◆ Task prompt ◆
Among the following entries, count the lines that contain "computer" and report only the result.

-- The data follows --

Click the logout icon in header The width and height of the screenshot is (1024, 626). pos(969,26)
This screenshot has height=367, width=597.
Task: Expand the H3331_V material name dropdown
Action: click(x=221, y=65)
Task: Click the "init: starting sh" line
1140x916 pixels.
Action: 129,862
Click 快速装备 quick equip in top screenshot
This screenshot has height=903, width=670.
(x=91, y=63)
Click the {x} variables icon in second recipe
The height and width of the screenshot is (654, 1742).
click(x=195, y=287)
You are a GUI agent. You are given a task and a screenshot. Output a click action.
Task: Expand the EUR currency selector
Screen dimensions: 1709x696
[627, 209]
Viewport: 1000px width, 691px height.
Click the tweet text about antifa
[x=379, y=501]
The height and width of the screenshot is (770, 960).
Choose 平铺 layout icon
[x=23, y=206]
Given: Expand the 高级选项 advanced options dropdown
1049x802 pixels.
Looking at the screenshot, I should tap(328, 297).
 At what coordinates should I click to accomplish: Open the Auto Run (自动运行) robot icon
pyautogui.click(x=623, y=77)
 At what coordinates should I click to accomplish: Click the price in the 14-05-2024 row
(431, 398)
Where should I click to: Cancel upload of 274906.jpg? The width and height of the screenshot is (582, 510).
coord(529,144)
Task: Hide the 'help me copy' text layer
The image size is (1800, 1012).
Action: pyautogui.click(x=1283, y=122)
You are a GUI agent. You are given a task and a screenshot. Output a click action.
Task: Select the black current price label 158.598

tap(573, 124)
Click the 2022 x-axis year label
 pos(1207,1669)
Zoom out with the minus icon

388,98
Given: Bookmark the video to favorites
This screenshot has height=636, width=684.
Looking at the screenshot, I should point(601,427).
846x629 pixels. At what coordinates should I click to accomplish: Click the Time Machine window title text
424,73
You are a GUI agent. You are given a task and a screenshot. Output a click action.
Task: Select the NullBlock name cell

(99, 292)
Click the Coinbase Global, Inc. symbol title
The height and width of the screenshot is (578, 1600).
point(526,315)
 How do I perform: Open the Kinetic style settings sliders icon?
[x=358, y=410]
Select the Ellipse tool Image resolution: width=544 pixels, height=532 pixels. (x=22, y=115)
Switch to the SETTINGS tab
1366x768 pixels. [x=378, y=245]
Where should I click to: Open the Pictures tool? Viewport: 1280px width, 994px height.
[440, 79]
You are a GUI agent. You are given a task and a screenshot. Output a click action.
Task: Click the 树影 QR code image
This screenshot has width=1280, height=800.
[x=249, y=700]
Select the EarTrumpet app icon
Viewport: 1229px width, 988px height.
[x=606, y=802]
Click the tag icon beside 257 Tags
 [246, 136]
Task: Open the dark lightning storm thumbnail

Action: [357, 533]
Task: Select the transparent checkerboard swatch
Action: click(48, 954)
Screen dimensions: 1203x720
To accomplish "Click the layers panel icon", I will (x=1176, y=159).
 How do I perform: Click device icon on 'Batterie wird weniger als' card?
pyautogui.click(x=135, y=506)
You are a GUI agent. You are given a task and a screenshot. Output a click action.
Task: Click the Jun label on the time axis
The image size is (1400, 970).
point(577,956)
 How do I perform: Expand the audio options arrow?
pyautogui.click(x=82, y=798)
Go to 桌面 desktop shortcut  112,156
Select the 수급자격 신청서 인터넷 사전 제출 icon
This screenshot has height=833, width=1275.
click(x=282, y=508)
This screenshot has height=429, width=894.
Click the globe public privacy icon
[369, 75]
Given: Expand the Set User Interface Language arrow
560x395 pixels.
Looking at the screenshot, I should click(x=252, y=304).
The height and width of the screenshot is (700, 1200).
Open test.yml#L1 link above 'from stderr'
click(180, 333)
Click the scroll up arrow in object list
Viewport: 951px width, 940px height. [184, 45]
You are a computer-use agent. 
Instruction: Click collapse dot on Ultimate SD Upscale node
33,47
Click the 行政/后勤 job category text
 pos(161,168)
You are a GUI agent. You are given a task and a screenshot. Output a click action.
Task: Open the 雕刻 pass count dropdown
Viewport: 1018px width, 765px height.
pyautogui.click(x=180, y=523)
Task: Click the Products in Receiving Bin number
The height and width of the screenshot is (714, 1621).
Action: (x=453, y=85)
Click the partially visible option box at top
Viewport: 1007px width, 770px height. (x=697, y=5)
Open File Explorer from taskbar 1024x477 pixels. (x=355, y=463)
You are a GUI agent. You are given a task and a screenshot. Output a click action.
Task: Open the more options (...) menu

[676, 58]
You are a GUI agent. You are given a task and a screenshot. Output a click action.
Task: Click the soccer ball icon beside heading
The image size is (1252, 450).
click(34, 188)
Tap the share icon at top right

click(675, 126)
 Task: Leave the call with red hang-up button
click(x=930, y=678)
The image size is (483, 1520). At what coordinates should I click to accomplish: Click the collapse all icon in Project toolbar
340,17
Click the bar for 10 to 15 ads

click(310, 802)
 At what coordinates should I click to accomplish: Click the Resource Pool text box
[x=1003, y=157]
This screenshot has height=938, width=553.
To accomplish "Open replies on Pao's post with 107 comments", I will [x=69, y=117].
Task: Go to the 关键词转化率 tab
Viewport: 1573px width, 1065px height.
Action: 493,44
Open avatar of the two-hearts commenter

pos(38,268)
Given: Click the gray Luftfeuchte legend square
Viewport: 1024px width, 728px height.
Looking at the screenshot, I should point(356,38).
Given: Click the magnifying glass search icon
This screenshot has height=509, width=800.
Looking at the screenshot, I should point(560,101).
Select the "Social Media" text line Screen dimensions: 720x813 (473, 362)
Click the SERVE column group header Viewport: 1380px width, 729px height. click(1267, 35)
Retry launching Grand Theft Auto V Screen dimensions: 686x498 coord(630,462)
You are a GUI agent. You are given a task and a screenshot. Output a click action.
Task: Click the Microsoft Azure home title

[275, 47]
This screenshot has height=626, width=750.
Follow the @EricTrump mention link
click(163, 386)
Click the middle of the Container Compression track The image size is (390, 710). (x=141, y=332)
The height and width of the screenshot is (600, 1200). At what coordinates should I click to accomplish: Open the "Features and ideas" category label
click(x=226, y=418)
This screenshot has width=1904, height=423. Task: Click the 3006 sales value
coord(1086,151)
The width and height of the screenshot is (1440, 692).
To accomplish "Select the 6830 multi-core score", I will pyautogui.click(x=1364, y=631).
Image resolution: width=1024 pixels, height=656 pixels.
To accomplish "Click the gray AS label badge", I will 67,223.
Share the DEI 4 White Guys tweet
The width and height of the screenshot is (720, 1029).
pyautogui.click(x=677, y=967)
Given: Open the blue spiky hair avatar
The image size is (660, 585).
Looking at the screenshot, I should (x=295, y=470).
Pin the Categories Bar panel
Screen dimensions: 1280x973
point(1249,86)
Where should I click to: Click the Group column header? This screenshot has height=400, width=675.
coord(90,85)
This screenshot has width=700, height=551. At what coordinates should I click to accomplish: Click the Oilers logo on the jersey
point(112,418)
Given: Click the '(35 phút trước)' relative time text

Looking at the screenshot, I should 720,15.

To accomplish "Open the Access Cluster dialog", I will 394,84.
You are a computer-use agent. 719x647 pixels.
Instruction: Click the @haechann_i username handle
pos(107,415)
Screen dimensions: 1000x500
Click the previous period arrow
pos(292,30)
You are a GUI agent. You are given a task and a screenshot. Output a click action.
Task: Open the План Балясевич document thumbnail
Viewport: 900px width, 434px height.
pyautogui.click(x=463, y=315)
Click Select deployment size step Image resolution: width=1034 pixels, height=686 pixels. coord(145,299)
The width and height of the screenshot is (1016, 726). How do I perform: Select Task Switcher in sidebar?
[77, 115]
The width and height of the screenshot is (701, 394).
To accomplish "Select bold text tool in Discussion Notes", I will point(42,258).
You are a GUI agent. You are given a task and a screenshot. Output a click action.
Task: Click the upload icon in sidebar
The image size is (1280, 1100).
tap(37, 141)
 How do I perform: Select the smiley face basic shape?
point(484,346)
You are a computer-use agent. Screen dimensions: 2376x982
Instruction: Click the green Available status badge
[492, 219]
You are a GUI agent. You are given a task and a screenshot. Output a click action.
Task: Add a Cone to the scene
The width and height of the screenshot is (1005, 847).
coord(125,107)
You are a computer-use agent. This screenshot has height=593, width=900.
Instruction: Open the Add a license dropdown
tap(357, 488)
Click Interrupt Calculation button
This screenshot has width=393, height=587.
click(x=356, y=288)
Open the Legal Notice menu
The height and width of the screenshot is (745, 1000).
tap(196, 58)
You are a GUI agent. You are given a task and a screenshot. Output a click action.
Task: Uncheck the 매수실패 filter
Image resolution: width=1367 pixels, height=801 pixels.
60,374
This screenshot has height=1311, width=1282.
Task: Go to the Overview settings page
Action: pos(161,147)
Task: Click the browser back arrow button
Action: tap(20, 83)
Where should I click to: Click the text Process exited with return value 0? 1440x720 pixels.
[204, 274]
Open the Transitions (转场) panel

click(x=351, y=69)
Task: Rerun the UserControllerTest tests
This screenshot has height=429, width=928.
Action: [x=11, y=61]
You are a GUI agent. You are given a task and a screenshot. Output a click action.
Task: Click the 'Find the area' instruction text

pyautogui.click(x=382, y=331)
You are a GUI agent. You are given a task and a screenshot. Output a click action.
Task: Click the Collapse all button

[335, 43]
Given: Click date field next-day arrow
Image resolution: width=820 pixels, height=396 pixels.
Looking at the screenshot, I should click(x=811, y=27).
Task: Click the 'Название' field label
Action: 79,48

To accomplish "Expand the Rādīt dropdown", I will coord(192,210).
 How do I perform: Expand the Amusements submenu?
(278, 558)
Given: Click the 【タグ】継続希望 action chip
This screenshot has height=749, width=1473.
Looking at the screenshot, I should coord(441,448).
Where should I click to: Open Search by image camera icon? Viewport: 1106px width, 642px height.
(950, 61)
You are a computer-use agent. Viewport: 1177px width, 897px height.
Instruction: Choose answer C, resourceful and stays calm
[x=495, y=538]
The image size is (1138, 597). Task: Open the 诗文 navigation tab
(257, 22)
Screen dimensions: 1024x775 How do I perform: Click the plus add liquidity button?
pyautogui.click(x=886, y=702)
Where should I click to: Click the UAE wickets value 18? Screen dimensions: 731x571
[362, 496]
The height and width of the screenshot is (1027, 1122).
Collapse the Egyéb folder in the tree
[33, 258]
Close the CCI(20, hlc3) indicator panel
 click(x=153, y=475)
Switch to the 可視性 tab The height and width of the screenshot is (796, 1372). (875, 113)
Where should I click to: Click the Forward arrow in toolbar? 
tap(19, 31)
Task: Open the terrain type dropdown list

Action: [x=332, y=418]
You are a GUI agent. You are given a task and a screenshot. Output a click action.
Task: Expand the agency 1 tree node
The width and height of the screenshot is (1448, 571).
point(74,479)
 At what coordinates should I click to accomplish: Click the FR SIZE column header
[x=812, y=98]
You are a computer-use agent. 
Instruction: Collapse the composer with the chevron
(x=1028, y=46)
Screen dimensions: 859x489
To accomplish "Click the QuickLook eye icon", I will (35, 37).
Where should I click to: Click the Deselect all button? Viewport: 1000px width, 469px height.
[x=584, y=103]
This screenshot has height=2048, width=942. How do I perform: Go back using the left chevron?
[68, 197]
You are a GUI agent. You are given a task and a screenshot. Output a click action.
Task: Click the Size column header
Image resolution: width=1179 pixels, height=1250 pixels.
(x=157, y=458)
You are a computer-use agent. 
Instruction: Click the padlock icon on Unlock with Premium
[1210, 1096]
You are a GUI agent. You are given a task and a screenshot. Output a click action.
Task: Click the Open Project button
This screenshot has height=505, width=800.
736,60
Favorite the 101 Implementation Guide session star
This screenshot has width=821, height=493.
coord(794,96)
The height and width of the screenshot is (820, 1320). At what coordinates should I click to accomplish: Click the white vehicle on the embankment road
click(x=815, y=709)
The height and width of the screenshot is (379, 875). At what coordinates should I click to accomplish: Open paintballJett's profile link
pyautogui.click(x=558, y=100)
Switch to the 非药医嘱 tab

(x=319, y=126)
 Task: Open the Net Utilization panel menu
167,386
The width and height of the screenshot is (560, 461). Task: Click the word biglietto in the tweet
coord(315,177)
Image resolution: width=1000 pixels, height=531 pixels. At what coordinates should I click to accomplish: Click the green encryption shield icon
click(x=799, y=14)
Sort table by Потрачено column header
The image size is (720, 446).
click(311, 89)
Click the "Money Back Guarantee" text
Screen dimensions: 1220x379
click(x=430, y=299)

-- The data concluded --

◆ Solution ◆
7